By implementing systems and equipment that support five key ergonomic principles, companies can not only make tasks safer, but they can also boost throughput. Ergonomic solutions include those that:
1. Optimize Position. For a multi-shift, multi-operator facility utilizing work surfaces to perform tasks, a static workstation can force shorter users to stretch or reach excessively—such as above their shoulder—to access needed tools. This increases the risk of a strained back, arm, neck, or shoulder. Conversely, taller users may have to bend or hunch over awkwardly to do their work, potentially resulting in lower back or shoulder pain. By utilizing a height-adjustable workstation, each user can raise or lower the work surface to a level that provides an ideal vertical position.
Likewise, there are a variety of ergonomic accessories that can be added to a workstation that ensure the task at hand is presented in the optimal, neutral location. These include height-adjustable and articulating arms that support monitors and displays, keyboards, and label printers. That flexibility allows each worker to pull the devices closer or push them farther away to maximize their access, as well as raise or lower them for easy visibility and use. Such accessories also allow the needed tools to be suspended off of the worksurface—freeing up that real estate for the task at hand.

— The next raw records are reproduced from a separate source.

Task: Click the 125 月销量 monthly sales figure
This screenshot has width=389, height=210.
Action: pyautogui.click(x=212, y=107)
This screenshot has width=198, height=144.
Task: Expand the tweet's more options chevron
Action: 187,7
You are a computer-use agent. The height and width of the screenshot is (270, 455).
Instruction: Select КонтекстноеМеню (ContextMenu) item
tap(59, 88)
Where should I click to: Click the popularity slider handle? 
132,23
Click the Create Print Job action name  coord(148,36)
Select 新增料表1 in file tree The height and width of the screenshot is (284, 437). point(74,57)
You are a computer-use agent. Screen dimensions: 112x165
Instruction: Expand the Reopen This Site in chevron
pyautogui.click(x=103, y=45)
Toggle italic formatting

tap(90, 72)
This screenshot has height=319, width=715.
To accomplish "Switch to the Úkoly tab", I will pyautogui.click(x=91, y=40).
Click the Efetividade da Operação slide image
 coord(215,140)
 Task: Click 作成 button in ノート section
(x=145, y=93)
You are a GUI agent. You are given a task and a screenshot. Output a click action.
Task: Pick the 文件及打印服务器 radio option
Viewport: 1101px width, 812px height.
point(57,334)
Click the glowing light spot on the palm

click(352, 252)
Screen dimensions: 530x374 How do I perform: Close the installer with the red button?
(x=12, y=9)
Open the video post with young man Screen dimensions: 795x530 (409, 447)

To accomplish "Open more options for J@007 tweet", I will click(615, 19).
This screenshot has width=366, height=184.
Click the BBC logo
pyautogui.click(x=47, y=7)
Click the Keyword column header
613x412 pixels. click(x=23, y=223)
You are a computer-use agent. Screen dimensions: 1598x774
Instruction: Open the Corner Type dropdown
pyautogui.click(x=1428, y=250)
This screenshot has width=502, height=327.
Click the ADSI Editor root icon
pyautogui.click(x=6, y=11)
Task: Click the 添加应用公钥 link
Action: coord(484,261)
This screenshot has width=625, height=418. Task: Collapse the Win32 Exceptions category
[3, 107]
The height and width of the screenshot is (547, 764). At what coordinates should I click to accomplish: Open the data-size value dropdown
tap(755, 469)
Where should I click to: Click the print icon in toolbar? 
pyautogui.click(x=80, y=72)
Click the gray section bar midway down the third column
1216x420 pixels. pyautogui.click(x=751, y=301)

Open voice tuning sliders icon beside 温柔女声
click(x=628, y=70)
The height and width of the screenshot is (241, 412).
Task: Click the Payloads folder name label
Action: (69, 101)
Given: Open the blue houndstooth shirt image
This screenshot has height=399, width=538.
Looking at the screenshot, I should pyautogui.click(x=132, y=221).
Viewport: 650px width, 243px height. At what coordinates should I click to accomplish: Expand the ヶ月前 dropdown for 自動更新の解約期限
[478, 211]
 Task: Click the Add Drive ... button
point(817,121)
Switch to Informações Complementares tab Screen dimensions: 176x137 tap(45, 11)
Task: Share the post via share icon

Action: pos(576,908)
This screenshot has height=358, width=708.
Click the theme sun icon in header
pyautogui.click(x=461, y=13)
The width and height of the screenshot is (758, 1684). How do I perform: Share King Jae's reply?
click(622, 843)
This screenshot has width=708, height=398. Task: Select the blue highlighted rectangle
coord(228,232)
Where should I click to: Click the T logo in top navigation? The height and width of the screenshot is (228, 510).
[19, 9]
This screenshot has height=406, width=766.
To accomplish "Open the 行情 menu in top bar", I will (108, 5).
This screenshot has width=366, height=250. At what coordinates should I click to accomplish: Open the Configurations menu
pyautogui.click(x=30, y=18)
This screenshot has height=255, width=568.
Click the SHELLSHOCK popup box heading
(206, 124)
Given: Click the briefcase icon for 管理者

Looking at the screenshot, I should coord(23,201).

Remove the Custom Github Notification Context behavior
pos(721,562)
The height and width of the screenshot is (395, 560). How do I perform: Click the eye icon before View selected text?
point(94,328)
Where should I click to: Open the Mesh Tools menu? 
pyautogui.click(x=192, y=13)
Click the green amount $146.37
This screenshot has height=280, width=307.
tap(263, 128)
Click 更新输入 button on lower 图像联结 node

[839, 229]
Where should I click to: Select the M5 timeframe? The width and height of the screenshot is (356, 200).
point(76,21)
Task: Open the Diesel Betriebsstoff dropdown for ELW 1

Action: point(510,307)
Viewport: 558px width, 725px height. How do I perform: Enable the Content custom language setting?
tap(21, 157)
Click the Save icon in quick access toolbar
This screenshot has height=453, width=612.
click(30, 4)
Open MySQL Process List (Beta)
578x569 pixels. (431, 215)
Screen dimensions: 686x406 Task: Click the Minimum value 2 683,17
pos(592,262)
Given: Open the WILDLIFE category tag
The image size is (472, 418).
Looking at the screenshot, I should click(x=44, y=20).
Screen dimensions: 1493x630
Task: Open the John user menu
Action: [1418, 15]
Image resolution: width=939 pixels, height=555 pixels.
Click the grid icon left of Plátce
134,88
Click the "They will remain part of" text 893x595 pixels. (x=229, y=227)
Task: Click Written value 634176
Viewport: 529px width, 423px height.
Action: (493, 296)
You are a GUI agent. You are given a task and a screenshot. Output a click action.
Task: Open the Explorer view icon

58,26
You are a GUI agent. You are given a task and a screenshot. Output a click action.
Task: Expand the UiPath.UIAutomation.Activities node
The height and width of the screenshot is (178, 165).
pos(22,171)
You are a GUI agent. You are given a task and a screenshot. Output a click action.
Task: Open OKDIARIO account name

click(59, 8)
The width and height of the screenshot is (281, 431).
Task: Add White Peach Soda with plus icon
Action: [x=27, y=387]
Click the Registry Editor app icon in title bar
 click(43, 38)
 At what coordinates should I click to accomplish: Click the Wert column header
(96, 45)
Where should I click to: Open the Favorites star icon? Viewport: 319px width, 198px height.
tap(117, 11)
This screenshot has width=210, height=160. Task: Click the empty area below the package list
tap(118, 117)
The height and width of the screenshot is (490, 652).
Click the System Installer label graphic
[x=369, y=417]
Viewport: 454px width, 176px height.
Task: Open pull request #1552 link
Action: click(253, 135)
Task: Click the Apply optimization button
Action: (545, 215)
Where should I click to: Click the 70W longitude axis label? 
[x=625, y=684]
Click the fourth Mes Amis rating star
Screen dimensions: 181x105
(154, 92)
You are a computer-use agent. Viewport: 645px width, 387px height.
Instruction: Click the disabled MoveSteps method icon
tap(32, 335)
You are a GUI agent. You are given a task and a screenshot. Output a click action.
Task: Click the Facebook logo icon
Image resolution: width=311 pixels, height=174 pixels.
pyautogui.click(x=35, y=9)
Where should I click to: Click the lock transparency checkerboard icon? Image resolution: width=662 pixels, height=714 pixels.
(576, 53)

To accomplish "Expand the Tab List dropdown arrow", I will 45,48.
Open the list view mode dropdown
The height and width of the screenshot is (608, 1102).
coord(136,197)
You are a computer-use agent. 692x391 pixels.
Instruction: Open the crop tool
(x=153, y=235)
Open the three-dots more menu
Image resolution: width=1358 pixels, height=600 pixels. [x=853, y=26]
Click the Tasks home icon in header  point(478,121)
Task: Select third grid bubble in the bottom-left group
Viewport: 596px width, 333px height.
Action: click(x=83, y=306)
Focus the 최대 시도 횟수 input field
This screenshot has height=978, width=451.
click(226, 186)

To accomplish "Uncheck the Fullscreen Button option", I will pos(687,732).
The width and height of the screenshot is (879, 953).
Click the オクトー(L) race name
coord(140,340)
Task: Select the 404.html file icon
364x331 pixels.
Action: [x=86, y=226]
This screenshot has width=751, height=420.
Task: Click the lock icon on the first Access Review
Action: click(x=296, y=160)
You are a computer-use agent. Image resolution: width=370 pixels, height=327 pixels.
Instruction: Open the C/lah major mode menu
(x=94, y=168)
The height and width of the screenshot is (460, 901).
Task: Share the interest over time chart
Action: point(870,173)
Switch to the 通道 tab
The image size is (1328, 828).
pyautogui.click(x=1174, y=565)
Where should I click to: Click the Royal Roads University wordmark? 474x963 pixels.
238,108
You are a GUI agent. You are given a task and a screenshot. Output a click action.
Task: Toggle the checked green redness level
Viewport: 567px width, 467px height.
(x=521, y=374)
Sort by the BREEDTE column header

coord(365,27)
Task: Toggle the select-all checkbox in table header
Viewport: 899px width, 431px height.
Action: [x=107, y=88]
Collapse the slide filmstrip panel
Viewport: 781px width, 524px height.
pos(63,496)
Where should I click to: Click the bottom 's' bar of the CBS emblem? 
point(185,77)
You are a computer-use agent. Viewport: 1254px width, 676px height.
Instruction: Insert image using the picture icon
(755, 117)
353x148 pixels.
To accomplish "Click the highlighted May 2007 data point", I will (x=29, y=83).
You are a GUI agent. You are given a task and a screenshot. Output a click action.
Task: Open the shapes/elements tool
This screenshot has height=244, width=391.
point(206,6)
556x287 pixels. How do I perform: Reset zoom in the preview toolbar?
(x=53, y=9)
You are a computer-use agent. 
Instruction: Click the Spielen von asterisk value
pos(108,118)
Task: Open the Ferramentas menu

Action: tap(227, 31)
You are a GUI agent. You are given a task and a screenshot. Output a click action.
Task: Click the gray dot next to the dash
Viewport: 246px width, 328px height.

2. Eliminate Extreme Movements and Repetition. For employees manually and repeatedly pushing, pulling, lifting, holding, or carrying loads, several devices can significantly reduce the cumulative physical strain associated with these activities. Overhead lift systems such as workstation cranes, vacuum lifters, and intelligent lifting devices suspend a load from above and allow the operator to manipulate and position it as needed with minimal effort. Rotating lift tables and pallet positioners permit an employee to remain in one position while the table raises and lowers to keep the work at a convenient height, eliminating bending; an integrated turntable enables the work to be rotated closer, preventing stretching and reaching.
3. Minimize Forces. Typically applied to rolling carts and bins, easy rolling wheels and casters can reduce strain on the body by reducing the amount of manual force required to push or pull the load. Casters, capable of rotating 360-degrees so the wheel can travel in any direction, enable great maneuverability with little effort. Selecting harder tread materials—such as nylon, polypropylene, steel, or cast iron—with lower starting and rolling resistance travel more easily under a heavy load, reducing exertion. Further, powered wheels and casters eliminate virtually all physical effort to start or stop a loaded cart.
4. Organize and Color Code. For jobs that require use of multiple components to complete a process—such as an assembly task performed at a workstation—it’s important to organize each part into its own bin or container to reduce search time. Additionally, using different colors for each bin (for example, red for washers, green for screws, blue for nuts, yellow for bolts, and so on) and adding a label to the front that clearly and legibly identifies the contents can eliminate time spent looking for the right part. For further efficiency and minimal wasted movement, sequence the bins in the order in which each component it needed left to right, top to bottom, or in another arrangement that best aligns to the work at hand.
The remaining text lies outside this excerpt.